Árbitros y jugadores cenando en la misma mesa: Arranca el proceso electoral 2026-2027 bajo la sombra de la sospecha
10 de septiembre de 2026
Nacional
El tablero político más grande y complejo de los últimos años ha quedado oficialmente abierto. El Instituto Nacional Electoral (INE) dio el banderazo de salida al proceso electoral 2026-2027, una contienda monumental en la que están en juego 17 gubernaturas clave para el mapa geopolítico del país, la renovación completa de las 500 diputaciones federales en el Congreso de la Unión, así como cientos de alcaldías, presidencias municipales y congresos locales. Lejos de ser una fiesta democrática ordinaria, el arranque de este proceso marca el inicio de lo que promete ser una de las batallas más polarizadas, costosas y disputadas de la historia reciente de México.
Sin embargo, más allá de la magnitud de las cifras y los cargos en disputa, lo que realmente encendió las alertas rojas en el análisis político ocurrió al interior del evento protocolario del árbitro electoral. En una escena que desafía cualquier principio básico de imparcialidad republicana, la secretaria de Gobernación del Gobierno Federal, Rosa Icela Rodríguez, hizo acto de presencia de manera sorpresiva.

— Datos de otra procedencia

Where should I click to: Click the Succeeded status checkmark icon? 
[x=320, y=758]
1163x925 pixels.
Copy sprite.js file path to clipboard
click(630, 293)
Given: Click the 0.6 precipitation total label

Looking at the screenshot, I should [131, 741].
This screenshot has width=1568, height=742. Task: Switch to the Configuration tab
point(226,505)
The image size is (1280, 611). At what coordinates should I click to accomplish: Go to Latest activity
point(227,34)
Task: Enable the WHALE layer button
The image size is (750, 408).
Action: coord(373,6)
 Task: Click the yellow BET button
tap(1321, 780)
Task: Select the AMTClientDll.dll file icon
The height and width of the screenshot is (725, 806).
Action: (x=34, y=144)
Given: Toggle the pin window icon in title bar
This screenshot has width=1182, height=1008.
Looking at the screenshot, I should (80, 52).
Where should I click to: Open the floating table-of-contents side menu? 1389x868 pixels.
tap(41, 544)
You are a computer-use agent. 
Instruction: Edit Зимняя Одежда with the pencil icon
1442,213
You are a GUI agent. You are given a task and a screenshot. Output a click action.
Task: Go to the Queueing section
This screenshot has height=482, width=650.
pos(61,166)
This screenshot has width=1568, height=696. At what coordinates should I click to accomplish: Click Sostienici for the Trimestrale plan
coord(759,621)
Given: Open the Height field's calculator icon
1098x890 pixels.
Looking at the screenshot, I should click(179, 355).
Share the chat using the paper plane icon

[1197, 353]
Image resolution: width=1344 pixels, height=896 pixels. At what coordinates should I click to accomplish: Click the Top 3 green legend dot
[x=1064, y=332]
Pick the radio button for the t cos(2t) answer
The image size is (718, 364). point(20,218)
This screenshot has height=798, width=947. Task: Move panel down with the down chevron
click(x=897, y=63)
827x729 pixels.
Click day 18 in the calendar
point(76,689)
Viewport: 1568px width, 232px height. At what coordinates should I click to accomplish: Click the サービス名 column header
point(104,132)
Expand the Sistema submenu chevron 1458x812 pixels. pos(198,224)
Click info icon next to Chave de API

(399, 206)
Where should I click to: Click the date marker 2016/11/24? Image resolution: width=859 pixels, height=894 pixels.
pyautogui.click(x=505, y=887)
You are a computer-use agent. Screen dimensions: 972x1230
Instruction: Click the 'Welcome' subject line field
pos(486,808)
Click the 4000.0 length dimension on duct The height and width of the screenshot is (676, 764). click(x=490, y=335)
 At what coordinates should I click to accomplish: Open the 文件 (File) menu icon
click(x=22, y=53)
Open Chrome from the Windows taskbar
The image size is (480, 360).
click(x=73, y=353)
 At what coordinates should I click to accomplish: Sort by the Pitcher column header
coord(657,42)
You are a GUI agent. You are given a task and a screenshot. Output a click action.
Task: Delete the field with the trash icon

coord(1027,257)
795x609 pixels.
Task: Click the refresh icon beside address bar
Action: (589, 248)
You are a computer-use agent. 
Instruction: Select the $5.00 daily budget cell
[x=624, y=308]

La estampa raya en lo absurdo y grotesco para la vida democrática: es exactamente igual a que un equipo contendiente en cualquier disciplina deportiva acudiera a cenar a la casa de los árbitros antes de disputar el campeonato. La presencia de la operadora política de mayor peso del Ejecutivo federal en la casa del organismo autónomo encargado de arbitrar, vigilar y sancionar la elección manda un mensaje desolador sobre la simulación institucional. ¿Cómo confiar en la neutralidad de un árbitro que comparte espacios de cortesía y aparente cofradía con el poder en turno?
Este arranque de proceso confirma los peores temores de la oposición y de diversos sectores de la sociedad civil que han advertido sobre la erosión sistemática de los contrapesos constitucionales. La línea invisible que debe separar al Estado, al partido en el poder y a las autoridades electorales se ha desdibujado por completo, convirtiendo al INE en un escenario donde la cortesía política sepulta la autonomía técnica.
Con 17 gubernaturas en juego —la mitad del territorio nacional— y el control del Congreso federal disputándose palmo a palmo, el oficialismo demuestra que no está dispuesto a dejar nada al azar. La presencia de la Secretaría de Gobernación en el banderazo de salida del INE no es un simple protocolo institucional; es una señal de fuerza, un recordatorio de quién manda en la cancha y una afrenta directa a la imparcialidad que los ciudadanos exigen y merecen. México arranca unas elecciones históricas, sí, pero lo hace con un árbitro que, desde el primer minuto, ya se sentó a la mesa con el equipo del gobierno.